Garrigan wound up reuniting with the band shortly before a Spectra Records showcase at the Neighborhood Theatre.
"They asked us to play at this battle of the bands event, but I don't like playing battle of the bands," Neitzel says. "At the time, the Neighborhood Theatre was closing, so I thought it would be the only way we'd get to play there."
They were signed the next day and Garrigan was once again a full-fledged member. His addition has added a keyboard element to the group and also another layer of guitars. Neitzel pulled back some of his guitar parts to allow for more room for Garrigan, who takes comfort in being on the sidelines as compared to fronting his own band, Garrigan.
"I've been a front man for a while and it was good to not have the front man responsibility," Garrigan says. "I always remind these guys what Lee is going through — the pressure he's going through to sing and deliver a song. It's good for me to just enjoy the music and look forward to live shows. I'm lucky they give me freedom in this."
Since signing with Spectra, they've finished off their upcoming album — remastered and reworked songs from their previous two EPs — and been able to spend more time focusing on the dynamic of their live performances. The normal shoe-gazing indie-rock style of the band has been given a shot of adrenaline, thanks to the energy of Garrigan. The band members now feed off of his energy and push it right back to the crowd.

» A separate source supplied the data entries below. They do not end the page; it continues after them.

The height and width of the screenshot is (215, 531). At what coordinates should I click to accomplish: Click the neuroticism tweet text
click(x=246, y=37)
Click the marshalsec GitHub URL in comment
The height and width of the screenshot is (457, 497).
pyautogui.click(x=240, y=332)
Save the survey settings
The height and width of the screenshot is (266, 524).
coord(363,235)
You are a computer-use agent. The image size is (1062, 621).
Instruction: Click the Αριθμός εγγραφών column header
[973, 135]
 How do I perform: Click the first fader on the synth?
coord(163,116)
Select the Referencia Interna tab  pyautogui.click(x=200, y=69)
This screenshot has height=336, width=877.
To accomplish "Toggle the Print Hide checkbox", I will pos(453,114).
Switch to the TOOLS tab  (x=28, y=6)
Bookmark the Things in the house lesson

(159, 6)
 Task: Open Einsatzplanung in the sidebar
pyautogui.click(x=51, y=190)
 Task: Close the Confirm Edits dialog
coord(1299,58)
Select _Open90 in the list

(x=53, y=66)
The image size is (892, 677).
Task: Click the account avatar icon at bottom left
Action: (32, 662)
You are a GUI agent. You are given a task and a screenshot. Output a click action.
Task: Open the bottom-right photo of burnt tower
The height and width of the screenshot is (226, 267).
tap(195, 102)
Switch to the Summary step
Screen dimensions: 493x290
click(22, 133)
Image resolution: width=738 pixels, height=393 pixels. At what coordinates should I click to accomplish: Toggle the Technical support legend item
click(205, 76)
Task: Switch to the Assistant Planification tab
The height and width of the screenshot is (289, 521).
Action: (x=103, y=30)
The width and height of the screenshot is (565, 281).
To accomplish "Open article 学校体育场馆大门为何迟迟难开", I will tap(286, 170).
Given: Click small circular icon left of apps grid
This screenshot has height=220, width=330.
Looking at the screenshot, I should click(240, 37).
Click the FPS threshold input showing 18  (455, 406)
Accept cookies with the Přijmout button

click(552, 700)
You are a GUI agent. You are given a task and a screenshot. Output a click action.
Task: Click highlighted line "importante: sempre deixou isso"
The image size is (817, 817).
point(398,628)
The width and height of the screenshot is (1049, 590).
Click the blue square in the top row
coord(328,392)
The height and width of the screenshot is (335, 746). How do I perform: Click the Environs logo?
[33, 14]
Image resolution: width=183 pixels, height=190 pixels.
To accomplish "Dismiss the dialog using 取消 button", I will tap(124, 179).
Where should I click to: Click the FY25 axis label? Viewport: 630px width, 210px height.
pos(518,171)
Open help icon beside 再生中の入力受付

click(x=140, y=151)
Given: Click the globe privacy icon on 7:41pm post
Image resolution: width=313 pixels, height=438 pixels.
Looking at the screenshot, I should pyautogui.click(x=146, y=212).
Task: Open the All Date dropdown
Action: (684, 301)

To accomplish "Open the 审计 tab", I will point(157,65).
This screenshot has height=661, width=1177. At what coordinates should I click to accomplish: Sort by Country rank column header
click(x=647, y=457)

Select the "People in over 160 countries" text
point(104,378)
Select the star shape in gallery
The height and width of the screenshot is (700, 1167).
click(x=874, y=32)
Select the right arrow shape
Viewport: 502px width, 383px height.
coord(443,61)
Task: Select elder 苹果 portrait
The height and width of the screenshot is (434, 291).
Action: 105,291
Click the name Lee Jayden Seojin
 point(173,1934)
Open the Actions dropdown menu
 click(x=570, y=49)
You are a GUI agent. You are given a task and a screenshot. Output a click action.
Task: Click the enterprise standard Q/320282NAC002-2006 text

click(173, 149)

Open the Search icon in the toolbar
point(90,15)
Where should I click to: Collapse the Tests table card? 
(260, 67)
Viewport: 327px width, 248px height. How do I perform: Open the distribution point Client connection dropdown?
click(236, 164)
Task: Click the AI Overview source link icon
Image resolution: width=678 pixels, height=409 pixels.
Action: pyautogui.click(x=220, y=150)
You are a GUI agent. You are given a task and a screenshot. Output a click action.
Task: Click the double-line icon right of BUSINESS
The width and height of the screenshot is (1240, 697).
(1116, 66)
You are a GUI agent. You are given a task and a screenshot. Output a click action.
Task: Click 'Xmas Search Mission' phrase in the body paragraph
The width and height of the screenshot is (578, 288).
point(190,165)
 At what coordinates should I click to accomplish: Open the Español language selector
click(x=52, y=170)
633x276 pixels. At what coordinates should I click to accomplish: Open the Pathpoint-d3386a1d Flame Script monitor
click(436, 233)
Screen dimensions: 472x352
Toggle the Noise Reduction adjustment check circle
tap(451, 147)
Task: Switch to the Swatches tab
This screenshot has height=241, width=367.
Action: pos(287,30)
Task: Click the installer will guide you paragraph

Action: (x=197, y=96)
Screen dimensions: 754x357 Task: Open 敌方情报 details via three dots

"It wasn't until this last year that our live show really started to gel," Neitzel says.
Now that the album is hitting the streets, the label will send it to radio stations and interest will determine where the band will tour. Until then, they'll continue performing in the Carolinas, gaining fans at each stop with an energetic-yet-focused live show and songs with catchy choruses and heartfelt lyrics.
That doesn't mean the band has stopped working on new material. Their collaborative process allows for each member to contribute while also allowing for constructive criticism.
"With Jay and Neil in the band now, we are able to fully realize what this band's music is meant to be," Weiss says.
Neitzel agrees, saying, "I think we're all artists and give each other the room to be creative. We also pull each other back. We'll get into a groove and keep looping things until one of us switches things up and we start to develop a song. It's hard to say who writes these days because it's a very collaborative process."
Adds Garrigan, "The changing point in this band was the moment we've really started writing together. We give Lee the room to write the vocal melodies. It's a really cool situation for those of us who are artist/songwriters instead of just looking for someone to tell us what to do."